Document segment
□ □ □ □ □
That tension between what Boston produces and what the sport officially recognizes runs underneath the 130th edition on April 20, 2026 — a race that arrives with the deepest elite fields in its history.
The Course Record Situation
Mutai's 2:03:02 remains the men's course best. The women's course record is far fresher.
In April 2025, Sharon Lokedi ran 2:17:22 to win the 129th Boston Marathon, erasing the previous record of 2:19:59 set by Buzunesh Deba in 2014 by more than two and a half minutes. She did it with a late push that dropped two-time defending champion Hellen Obiri in the final miles, winning by 19 seconds and collecting $200,000 between the victory bonus and the course record prize.
Because Boston is ineligible for official personal bests under World Athletics rules, Lokedi's official marathon PB remains her 2:20:07 from New York six months later. Her 2:17:22 stands only in Boston's own record books. This is the paradox every elite faces in Hopkinton: the fastest time you run here may not count anywhere else.
Korir Defends Against a Stacked Field
Defending men's champion John Korir of Kenya won in 2025 in 2:04:45, then ran 2:02:24 at Valencia in December, moving to eighth on the all-time fastest marathon list. He is the first man whose brother also won Boston: Wesley Korir took the title in 2012.
The field assembled around him may be the deepest men's Boston in history. It contains 25 runners who have broken 2:07 and 10 who have broken 2:05.
Benson Kipruto of Kenya carries the fastest personal best in the field at 2:02:16, set at the 2024 Tokyo Marathon. He also completed an American Grand Slam no runner had ever achieved before: winning Boston (2021), Chicago (2022), and New York (2025). He last ran Boston in 2023, finishing third. He arrives now with an Olympic bronze medal from Paris and a resume that makes him the most decorated men's entrant on paper.
Alphonce Felix Simbu of Tanzania finished second in 2025 in 2:05:04 and has since won the 2025 World Marathon Championships gold medal. He lines up again looking for the win that escaped him by 21 seconds. Eight of the top ten finishers from the 2025 men's race are returning, which is unusual retention for a race this competitive and suggests 2025 left business unfinished.
□ □ □ □ □
Required actions
A) Could you rewrite the Boston Marathon preview, starting at "In April 2025, Sharon" and stopping after "count anywhere else.", with "PB" changed to "personal best"?
B) Can you keep writing the Boston Marathon preview from the point where it stops?

Extracted material
□ □ □ □ □
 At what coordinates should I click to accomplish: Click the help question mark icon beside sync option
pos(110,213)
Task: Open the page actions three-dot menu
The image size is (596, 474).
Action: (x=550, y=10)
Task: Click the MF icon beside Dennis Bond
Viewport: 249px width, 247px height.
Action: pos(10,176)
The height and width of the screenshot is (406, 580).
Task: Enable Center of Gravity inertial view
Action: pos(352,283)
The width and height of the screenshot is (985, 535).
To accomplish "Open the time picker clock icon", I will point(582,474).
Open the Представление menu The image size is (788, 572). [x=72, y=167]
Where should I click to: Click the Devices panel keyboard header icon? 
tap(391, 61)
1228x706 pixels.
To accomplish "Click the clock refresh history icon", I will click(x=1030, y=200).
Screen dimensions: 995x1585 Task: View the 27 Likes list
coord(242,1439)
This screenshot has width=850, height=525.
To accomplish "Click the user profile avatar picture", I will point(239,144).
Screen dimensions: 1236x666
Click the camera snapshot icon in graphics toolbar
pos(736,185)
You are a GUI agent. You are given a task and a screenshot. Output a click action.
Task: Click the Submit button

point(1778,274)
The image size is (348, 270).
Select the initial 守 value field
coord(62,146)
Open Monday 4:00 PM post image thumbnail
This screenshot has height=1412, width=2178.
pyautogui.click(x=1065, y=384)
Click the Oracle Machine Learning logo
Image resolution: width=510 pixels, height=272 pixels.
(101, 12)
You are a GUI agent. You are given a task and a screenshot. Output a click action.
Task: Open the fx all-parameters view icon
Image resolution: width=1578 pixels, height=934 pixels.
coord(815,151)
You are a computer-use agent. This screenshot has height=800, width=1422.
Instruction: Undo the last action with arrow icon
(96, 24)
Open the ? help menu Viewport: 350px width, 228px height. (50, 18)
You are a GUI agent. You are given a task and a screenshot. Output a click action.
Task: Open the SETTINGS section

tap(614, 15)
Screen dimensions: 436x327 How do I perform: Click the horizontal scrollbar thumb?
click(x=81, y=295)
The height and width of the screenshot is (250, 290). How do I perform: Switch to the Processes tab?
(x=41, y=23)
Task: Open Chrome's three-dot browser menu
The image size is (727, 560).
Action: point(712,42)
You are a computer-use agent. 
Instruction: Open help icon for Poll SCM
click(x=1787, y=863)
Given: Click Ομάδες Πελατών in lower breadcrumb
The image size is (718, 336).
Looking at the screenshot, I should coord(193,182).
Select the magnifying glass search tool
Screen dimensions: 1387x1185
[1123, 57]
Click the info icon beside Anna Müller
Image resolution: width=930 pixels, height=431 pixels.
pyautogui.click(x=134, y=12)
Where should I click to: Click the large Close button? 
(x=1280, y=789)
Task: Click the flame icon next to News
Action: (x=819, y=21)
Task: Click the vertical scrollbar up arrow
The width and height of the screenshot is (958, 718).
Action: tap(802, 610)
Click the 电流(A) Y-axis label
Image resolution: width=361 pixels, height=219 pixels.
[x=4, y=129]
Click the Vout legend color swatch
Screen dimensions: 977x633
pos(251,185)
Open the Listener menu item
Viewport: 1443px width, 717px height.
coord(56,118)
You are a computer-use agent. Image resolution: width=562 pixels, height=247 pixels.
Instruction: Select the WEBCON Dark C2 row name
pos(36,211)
□ □ □ □ □
Exercise responses
A)
In April 2025, Sharon Lokedi ran 2:17:22 to win the 129th Boston Marathon, erasing the previous record of 2:19:59 set by Buzunesh Deba in 2014 by more than two and a half minutes. She did it with a late push that dropped two-time defending champion Hellen Obiri in the final miles, winning by 19 seconds and collecting $200,000 between the victory bonus and the course record prize.
Because Boston is ineligible for official personal bests under World Athletics rules, Lokedi's official marathon personal best remains her 2:20:07 from New York six months later. Her 2:17:22 stands only in Boston's own record books. This is the paradox every elite faces in Hopkinton: the fastest time you run here may not count anywhere else.

B)
The American Men
Conner Mantz ran fourth last year in 2:05:08, the best result by an American man at Boston since 2018, and used it as a springboard to run 2:04:43 at Chicago in October, setting the American record. He and Emily Sisson are the first time both U.S. men's and women's marathon record holders have entered the same Boston since 1978.
Mantz's Boston trajectory is notable. He ran 12th in 2022, fourth in 2025. At 28, he is reaching the age at which the best marathoners typically peak.
Lokedi's Defense and the Women's Field
Lokedi returns to defend and faces a field containing 11 women with sub-2:20 marathon personal bests, a number essentially unthinkable a decade ago.
Irine Cheptai of Kenya (2:17:51) ran fourth in Boston last year and has since won in Osaka and Hamburg. Workenesh Edesa of Ethiopia (2:17:55) added Sydney to her major wins. Vivian Cheruiyot, Olympic and world champion at shorter distances on the track, carries a 2:18:31 PB into Boston for the first time. Bedatu Hirpa of Ethiopia (2:18:27) won Paris and Dubai in 2025.
Notably absent is Obiri, who beat Lokedi twice before 2025 reversed the result. She chose London this spring, leaving her Boston rival to face a fresh wave of challengers without the two-time defending champion in the race.
The American women's contingent is the most formidable in Boston's history. Sisson leads a group of 13 American women who have broken 2:26. Fiona O'Keeffe, who ran the fastest debut marathon by an American woman ever at the 2024 Olympic Trials, also lines up. Jess McClain, seventh last year in 2:22:43, returns looking for a podium.
The Newton Hills
Understanding what makes Boston performances read differently from Berlin or Chicago requires understanding what happens at mile 16.
The course runs point-to-point from Hopkinton to Copley Square. The first 16 miles are predominantly downhill, not steeply but enough that quadriceps accumulate damage that will not announce itself until later. Then the Newton Hills begin: four climbs over five miles, each in the 4 to 5 percent grade range, arriving when glycogen stores are approaching depletion.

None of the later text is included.